=== Information shown ===
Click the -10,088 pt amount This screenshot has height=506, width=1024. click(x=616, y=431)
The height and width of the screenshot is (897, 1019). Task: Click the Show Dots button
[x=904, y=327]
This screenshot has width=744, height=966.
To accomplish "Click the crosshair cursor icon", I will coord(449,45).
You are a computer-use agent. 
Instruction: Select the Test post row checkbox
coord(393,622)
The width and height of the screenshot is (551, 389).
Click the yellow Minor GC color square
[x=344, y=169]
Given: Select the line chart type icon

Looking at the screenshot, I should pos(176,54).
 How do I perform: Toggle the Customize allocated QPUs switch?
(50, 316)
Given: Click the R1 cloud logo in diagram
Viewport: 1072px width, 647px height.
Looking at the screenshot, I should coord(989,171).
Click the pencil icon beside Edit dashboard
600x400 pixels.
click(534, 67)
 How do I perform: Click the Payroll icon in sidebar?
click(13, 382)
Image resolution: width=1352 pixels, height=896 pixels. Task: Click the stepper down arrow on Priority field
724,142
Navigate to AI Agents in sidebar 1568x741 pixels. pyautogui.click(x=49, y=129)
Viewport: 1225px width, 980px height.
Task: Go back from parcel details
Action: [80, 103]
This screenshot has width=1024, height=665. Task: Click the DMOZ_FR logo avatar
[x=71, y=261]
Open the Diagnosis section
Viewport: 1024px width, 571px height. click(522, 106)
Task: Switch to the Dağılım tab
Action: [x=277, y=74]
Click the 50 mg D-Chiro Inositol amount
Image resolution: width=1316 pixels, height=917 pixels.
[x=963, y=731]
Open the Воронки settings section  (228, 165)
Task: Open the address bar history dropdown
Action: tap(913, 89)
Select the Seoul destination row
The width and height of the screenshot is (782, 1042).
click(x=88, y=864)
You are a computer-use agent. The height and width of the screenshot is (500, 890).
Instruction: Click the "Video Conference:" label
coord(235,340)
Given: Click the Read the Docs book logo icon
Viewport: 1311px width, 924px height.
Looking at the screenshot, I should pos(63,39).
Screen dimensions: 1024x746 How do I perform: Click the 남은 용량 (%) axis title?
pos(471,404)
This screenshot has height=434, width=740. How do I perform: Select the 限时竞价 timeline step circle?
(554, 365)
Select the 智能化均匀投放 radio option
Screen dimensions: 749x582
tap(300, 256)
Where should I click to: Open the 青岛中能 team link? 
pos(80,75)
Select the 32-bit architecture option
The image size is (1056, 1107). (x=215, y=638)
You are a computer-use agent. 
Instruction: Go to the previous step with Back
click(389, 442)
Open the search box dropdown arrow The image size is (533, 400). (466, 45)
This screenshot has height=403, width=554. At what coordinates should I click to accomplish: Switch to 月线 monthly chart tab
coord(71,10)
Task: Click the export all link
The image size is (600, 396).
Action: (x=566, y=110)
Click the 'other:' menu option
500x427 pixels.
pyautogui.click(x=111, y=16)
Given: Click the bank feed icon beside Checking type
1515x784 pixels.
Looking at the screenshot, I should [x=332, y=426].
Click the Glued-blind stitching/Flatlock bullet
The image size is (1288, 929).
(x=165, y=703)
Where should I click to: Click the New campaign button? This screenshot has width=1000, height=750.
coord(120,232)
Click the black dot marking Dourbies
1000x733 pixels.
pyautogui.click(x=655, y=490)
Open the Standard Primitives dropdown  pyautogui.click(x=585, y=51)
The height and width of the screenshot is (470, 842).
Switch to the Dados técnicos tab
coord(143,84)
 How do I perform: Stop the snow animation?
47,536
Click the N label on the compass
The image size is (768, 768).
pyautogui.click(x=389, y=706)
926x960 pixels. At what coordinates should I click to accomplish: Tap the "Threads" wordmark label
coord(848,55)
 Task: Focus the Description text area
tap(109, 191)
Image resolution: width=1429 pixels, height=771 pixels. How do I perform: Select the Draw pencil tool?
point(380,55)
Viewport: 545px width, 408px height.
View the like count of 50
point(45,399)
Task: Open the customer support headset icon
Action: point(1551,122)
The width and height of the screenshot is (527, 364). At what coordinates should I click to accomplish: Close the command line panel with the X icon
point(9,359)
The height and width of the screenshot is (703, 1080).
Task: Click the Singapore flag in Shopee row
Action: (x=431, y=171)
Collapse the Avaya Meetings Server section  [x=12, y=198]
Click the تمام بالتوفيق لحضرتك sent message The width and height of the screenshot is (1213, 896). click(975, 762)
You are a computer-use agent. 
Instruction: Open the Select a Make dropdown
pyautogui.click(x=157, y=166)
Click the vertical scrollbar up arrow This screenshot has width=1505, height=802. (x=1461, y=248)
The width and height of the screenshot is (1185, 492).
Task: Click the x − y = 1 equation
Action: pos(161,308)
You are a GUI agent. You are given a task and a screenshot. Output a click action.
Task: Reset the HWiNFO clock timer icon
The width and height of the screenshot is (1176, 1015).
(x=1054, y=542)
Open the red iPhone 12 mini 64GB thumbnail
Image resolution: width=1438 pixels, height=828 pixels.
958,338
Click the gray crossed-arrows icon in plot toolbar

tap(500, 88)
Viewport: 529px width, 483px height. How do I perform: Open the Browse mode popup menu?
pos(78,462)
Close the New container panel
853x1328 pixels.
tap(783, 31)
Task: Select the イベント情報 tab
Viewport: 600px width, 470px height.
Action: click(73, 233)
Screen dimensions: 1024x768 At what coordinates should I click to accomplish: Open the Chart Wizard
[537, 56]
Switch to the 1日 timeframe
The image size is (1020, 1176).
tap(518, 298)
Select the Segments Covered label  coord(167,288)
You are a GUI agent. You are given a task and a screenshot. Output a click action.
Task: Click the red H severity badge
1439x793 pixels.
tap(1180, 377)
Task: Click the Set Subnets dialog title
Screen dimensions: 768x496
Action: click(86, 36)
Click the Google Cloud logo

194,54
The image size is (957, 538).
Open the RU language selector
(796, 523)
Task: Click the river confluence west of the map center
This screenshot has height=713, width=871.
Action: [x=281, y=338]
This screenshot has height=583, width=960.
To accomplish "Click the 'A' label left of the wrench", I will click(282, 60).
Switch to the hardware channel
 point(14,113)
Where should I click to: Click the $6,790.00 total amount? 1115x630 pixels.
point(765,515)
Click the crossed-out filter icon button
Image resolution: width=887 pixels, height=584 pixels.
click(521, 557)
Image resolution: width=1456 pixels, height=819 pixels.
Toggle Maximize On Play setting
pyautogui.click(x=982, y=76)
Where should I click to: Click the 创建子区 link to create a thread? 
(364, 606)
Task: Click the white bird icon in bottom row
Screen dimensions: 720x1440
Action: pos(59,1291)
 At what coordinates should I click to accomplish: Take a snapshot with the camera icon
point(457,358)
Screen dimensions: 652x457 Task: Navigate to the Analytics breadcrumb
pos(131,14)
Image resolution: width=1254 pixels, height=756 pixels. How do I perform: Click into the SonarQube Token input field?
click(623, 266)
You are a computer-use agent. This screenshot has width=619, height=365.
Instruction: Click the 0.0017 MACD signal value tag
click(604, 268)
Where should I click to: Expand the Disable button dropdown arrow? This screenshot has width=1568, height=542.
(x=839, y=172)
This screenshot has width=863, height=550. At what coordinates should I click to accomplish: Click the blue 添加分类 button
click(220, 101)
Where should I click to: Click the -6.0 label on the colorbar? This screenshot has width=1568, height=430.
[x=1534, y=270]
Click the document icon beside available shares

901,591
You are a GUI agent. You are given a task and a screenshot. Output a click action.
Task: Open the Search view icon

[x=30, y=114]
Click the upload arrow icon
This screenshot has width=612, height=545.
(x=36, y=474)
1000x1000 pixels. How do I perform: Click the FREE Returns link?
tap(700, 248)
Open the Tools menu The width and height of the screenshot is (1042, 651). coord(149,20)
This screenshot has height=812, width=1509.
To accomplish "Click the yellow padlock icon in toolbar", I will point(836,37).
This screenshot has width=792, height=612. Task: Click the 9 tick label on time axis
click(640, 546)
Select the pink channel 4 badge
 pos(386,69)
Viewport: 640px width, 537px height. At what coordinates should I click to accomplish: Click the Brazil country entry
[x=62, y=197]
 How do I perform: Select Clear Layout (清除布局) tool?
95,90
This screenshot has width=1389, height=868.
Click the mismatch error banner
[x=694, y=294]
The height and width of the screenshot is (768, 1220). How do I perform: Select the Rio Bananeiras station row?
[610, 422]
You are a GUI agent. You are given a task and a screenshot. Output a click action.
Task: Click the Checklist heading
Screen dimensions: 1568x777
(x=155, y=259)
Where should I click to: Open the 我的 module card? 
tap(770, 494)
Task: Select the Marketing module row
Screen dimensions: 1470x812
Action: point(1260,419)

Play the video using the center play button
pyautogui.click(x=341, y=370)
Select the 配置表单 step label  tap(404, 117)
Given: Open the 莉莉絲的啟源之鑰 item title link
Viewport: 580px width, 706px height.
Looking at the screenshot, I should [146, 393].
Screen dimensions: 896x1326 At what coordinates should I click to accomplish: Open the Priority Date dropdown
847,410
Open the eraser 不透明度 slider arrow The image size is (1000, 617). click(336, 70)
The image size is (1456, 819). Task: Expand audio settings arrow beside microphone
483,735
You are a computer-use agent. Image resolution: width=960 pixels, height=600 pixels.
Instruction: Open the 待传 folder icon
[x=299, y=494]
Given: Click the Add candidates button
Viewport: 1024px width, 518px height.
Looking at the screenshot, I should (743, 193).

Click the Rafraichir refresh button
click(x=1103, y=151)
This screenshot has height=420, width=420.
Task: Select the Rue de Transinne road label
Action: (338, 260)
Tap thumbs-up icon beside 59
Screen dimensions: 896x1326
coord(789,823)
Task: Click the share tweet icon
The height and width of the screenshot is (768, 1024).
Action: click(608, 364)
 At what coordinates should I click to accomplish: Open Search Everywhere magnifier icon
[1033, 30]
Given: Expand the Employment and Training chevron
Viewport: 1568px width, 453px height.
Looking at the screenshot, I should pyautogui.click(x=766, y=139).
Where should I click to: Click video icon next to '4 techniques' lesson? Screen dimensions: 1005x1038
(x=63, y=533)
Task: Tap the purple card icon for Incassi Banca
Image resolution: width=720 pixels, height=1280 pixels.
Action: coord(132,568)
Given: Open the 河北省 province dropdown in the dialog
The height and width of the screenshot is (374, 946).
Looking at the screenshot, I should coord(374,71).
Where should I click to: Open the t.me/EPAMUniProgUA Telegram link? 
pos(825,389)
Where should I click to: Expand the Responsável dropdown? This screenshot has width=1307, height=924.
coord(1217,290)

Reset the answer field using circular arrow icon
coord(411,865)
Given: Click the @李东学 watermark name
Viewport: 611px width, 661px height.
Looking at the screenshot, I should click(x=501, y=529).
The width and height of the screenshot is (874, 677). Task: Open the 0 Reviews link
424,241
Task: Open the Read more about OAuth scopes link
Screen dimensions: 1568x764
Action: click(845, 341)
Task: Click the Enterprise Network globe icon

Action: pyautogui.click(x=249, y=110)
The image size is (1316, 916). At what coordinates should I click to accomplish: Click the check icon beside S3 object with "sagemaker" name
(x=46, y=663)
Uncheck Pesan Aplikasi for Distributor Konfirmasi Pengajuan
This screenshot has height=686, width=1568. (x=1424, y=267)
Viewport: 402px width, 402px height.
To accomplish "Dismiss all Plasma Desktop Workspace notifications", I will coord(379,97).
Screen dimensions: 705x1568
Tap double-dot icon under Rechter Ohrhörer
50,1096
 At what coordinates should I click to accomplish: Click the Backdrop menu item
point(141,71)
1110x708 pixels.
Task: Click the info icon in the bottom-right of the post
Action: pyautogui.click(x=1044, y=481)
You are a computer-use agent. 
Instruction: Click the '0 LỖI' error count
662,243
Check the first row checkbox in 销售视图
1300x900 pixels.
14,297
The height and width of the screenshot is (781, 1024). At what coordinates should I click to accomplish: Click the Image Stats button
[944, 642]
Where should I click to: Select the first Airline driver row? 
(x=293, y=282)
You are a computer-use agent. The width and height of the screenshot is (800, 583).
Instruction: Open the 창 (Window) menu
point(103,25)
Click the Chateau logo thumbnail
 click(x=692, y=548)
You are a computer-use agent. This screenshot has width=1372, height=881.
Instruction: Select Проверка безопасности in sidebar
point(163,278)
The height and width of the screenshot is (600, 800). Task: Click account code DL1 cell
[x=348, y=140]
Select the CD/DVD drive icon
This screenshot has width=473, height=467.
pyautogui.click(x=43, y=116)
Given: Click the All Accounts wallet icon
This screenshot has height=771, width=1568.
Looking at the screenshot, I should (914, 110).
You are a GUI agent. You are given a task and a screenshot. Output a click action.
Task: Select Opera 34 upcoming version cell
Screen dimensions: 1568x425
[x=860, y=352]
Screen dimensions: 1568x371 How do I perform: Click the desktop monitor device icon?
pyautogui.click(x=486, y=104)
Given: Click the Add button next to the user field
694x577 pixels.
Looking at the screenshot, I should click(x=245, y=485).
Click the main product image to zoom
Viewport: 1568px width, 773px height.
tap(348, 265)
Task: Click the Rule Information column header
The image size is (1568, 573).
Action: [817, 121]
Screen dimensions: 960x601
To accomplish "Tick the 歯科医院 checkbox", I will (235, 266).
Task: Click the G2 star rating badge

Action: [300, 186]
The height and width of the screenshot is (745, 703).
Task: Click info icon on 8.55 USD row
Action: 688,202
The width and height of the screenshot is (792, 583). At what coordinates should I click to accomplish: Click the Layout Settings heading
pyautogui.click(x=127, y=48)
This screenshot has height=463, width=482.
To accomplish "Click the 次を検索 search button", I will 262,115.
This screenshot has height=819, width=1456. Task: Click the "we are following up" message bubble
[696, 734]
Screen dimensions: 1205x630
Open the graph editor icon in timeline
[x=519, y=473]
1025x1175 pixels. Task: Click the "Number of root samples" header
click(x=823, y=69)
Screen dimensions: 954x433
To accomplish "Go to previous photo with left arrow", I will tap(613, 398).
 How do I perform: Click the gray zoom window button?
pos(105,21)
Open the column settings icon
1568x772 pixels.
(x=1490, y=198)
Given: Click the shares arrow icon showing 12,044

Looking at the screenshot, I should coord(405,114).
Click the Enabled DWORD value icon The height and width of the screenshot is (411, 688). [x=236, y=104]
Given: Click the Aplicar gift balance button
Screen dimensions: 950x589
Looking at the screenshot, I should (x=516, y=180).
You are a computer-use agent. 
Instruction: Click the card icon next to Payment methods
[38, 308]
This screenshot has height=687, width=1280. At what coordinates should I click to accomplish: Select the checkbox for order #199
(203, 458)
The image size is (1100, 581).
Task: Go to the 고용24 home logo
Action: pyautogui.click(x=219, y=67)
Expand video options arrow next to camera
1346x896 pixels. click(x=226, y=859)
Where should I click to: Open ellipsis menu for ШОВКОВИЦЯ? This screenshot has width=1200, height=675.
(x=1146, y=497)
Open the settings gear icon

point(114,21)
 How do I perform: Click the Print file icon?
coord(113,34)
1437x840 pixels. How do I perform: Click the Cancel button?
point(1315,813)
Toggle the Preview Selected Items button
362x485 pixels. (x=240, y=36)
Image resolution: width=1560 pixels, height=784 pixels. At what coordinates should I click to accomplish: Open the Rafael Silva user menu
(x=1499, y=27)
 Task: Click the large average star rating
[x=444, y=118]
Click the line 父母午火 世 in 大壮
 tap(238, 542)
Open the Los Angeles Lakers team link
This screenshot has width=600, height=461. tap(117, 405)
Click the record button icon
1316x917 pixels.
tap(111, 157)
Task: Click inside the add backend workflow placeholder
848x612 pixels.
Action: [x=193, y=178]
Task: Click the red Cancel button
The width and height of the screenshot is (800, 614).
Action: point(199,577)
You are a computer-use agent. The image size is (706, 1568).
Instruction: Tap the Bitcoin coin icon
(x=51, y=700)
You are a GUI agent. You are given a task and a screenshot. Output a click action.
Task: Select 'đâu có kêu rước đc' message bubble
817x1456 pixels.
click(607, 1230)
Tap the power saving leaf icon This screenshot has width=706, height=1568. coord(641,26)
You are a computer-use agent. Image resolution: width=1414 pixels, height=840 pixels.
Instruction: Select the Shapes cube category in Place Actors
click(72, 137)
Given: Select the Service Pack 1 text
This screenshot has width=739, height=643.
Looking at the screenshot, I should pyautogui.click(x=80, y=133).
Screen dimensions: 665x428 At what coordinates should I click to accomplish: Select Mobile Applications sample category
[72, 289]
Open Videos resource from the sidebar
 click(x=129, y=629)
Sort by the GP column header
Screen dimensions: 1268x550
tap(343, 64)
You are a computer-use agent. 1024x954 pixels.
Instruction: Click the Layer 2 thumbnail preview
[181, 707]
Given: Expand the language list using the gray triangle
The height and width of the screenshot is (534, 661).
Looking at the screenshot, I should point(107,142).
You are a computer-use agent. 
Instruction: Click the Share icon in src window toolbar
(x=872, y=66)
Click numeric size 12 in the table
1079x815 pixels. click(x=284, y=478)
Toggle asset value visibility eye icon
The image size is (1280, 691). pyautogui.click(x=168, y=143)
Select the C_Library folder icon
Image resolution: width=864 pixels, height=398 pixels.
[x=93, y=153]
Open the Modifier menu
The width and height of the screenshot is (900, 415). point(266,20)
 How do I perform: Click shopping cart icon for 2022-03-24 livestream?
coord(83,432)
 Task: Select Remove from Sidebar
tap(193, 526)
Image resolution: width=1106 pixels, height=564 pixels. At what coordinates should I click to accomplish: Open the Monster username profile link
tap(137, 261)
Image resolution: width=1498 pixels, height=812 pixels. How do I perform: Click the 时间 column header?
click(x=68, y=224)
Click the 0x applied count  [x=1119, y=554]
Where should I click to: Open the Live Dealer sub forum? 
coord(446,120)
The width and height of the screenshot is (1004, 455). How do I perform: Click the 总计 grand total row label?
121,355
===
**Required action**
In the entries above, find lines with "left" and copy each.

**Problem solution**
To accomplish "Click the 'A' label left of the wrench", I will click(282, 60).
To accomplish "Go to previous photo with left arrow", I will tap(613, 398).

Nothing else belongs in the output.